# START OF Excerpt to read

Parents often help with maintenance costs, but the struggling economy is having an effect. "I've seen applicants very keen to move away and live in another city, and parents saying 'We have to think about whether you can afford that'," says Bloor.
A welter of information is available online from books, newspapers, government departments, Ucas and the universities themselves, some of whom have set up Facebook groups for parents of new students.
Nonetheless, it can still be difficult for parents to compare like with like. To overcome this hurdle, from November this year all university websites will have to publish Key Information Sets (KIS) for their courses in a standard format. These will include tuition fees, graduates' average annual salaries six months after leaving their course, accommodation costs and scheduled teaching hours, as well as student satisfaction surveys, the percentage of assessments by written exams and student union information.
This will be a useful first-glance tool, but it will depend largely on aggregated figures, many of which are already available. Those who are really concerned about value for money will need to dig deeper.
The KIS figures, for example, will not placate Cresta Norris. A freelance consultant from west London, she has a daughter already at university and a son aged 17, who is about to start his second year of studying for A-levels. She places no trust, for a start, in student satisfaction surveys. Sensible students who have their eyes on future employment, she says, are unlikely to criticise their own universities.
As a single parent, value for money is a big issue for her. "You're looking at three or four years and you're asking, what's my child going to get out of this?"

# END OF Excerpt to read

Tasks to perform ▸
a) Condense the paragraph of the passage on university value for money that begins "Nonetheless, it can still be difficult" into a short bulleted list that keeps its main facts.
b) Reproduce the passage on university value for money from "A welter of" up to and including "of new students.", with no changes.
Work from the passage on university value for money alone.

# START OF Material provided

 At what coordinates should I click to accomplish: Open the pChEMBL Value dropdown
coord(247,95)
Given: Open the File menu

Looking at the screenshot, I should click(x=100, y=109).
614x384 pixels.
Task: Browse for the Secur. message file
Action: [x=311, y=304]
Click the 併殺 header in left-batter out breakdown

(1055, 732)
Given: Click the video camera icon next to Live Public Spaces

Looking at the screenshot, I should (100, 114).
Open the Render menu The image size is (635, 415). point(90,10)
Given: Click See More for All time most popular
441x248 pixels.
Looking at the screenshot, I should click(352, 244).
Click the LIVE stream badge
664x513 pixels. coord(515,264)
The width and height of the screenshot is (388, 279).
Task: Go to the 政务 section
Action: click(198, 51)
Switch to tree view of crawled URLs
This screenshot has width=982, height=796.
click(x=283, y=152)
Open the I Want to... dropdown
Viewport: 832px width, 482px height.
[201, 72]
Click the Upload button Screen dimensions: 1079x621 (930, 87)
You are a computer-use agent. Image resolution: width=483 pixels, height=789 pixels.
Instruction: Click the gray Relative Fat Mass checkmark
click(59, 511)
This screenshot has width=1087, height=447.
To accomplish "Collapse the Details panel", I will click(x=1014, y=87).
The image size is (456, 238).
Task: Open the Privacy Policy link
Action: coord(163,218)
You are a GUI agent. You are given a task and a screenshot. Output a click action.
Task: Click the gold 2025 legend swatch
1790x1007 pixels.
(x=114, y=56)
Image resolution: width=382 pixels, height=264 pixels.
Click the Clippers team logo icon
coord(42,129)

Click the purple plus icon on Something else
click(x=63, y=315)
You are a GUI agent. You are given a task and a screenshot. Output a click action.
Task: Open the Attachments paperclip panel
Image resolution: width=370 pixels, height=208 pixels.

# END OF Material provided

Exercise results ▸
a)
- Parents can find it hard to compare like with like.
- From November this year, all university websites must publish Key Information Sets (KIS) for their courses in a standard format.
- The KIS will cover:
  - tuition fees
  - graduates' average annual salaries six months after leaving their course
  - accommodation costs
  - scheduled teaching hours
  - student satisfaction surveys
  - the percentage of assessments by written exams
  - student union information

b)
A welter of information is available online from books, newspapers, government departments, Ucas and the universities themselves, some of whom have set up Facebook groups for parents of new students.